_What to do_
Carry on the post about dumping data with MySQL Shell from the point where it stops.

_Excerpted passage_
'''

Advanced Data Dump with MySQL Shell

Jul 02, 2024

14 minutes

Over the last few years, I have become quite smitten with MySQL Shell. For those who may not be familiar with MySQL Shell, it is a new(ish) command line interface (CLI) for connecting to and managing MySQL instances. During a recent episode of Inside MySQL: Sakila Speaks, Fred and I talked to Miguel Araujo about many of the helpful (and lesser known) features of MySQL Shell. This post is the eighth in a series about these “hidden gem” features.

The Problem

There is no ‘problem’ for this post, but I wanted to keep the formatting I have used for other MySQL Shell Hidden Gems posts. I have also talked about dumping and loading data with MySQL Shell in previous posts, so today, I want to cover some of the options available when dumping data using MySQL Shell.

The Solution

Once again, not really a ‘solution’, but I want to stick to the formatting of related posts.

First, let’s take a look at some of the options we can use when dumping data. We can use these options regardless of the function used (util.dumpInstance(), util.dumpSchemas(), or util.dumptables()). The last (and optional) argument for each function is the options configuration block in JSON format. For example, if we wanted to dump our entire instance with options, we would use a command that resembles:

util.dumpInstance('/path/to/dump/folder/', {option1: 'option1 value', option2: 'option2 value'})

I will discuss only some options, just those I find interesting and helpful.

'''

_Provided material_
'''

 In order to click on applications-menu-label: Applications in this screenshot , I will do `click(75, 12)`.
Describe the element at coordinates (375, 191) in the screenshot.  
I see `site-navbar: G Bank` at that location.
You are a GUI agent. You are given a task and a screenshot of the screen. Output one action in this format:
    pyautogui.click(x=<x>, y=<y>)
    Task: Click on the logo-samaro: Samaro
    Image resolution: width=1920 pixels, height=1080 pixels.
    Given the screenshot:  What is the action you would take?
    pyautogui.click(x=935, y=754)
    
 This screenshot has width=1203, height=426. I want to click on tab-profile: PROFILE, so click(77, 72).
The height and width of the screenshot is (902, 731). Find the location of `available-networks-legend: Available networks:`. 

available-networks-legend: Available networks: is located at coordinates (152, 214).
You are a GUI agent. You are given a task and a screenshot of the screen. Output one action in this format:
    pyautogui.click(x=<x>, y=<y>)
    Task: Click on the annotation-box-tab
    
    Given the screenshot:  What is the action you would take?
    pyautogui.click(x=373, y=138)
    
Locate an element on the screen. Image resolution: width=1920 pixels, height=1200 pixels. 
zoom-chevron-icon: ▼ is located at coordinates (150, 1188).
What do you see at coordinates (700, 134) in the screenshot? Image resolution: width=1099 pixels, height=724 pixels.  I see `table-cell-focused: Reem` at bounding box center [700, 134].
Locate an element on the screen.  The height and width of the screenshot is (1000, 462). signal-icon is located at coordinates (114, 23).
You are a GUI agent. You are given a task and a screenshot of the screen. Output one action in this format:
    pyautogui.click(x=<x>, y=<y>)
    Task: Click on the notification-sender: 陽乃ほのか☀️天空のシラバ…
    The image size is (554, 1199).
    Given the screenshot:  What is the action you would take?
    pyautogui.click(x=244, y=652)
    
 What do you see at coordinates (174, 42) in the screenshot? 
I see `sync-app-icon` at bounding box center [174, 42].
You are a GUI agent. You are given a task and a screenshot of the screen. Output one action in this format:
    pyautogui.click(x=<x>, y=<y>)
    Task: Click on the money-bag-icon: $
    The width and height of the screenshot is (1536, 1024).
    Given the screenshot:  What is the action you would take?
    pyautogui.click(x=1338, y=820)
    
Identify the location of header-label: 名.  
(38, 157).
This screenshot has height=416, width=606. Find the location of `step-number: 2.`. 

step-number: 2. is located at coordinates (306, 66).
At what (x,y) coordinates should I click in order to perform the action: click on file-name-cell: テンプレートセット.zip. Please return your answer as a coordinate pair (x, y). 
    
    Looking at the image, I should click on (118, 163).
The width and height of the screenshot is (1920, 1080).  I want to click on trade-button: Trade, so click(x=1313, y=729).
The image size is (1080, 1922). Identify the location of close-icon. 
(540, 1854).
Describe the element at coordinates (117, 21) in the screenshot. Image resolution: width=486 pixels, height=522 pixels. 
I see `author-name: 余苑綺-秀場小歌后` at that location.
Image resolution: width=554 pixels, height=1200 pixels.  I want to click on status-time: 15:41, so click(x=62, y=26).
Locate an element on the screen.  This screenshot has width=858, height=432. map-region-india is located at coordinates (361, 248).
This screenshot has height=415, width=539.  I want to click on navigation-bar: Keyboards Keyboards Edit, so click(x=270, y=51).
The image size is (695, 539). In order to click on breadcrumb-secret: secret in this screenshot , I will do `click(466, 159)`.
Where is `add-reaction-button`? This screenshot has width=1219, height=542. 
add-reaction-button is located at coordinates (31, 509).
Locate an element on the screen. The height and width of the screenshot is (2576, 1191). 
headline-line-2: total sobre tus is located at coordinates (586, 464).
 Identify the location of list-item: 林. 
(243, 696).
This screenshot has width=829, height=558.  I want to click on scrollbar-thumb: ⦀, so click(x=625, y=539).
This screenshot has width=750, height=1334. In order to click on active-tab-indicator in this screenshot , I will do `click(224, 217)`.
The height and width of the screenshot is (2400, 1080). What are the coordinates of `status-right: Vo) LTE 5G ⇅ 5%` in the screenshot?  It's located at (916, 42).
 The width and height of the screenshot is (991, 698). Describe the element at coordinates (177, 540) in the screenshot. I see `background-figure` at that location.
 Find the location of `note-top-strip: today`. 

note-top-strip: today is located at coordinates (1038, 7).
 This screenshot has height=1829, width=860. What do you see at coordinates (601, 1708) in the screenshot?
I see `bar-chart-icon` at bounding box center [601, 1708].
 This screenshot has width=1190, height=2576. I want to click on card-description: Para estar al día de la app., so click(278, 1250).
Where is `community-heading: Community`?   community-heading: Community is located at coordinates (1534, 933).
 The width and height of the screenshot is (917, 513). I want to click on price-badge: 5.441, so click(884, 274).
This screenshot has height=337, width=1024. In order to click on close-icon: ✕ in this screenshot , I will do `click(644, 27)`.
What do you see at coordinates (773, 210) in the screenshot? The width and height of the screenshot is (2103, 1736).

'''

_Answer to the exercise_
Dry Ryn

If we have a database that haas a lot of data, we may want to do a dry run before running the dump to ensure everything will go as expected. To do a dump with this option, we add dryRun: true. For example:

util.dumpInstance('~/dumps/example1', {dryRun:true})

When I run this command against my local MySQL instance, I see the following results:

dryRun enabled, no locks will be acquired and no files will be created.
Acquiring global read lock
Global read lock acquired
Initializing - done 
15 out of 19 schemas will be dumped and within them 132 tables, 17 views, 15 routines, 6 triggers.
3 out of 6 users will be dumped.
Gathering information - done 
All transactions have been started
Locking instance for backup
Global read lock has been released
Writing global DDL files
Writing users DDL
Writing DDL - done         
Starting data dump
0% (0 rows / ~735.43K rows), 0.00 rows/s, 0.00 B/s uncompressed, 0.00 B/s compressed

First, note that we see a message that no files will be created - which is good because we want to avoid creating files when doing a dry run.

Next, look for the line that tells us how many schemas will be dumped. Note that we are not dumping all the schemas, this is because util.dumpInstance() does nto dump any system tables.

The rest of the output details the processes that will take place during the dump. If our data had any issues, we would see them in this output.

Threading

I have talked about this before, but it bears repeating. MySQL Shell can do multi-threaded dumps. This option makes the process of dumping data faster. By default, MySQL Shell uses four threads. Here is the syntax:

util.dumpInstance('~/dumps/example2', {threads: 8})

The output from this command would resemble the text below.

Acquiring global read lock
Global read lock acquired
Initializing - done 
15 out of 19 schemas will be dumped and within them 132 tables, 17 views, 15 routines, 6 triggers.
3 out of 6 users will be dumped.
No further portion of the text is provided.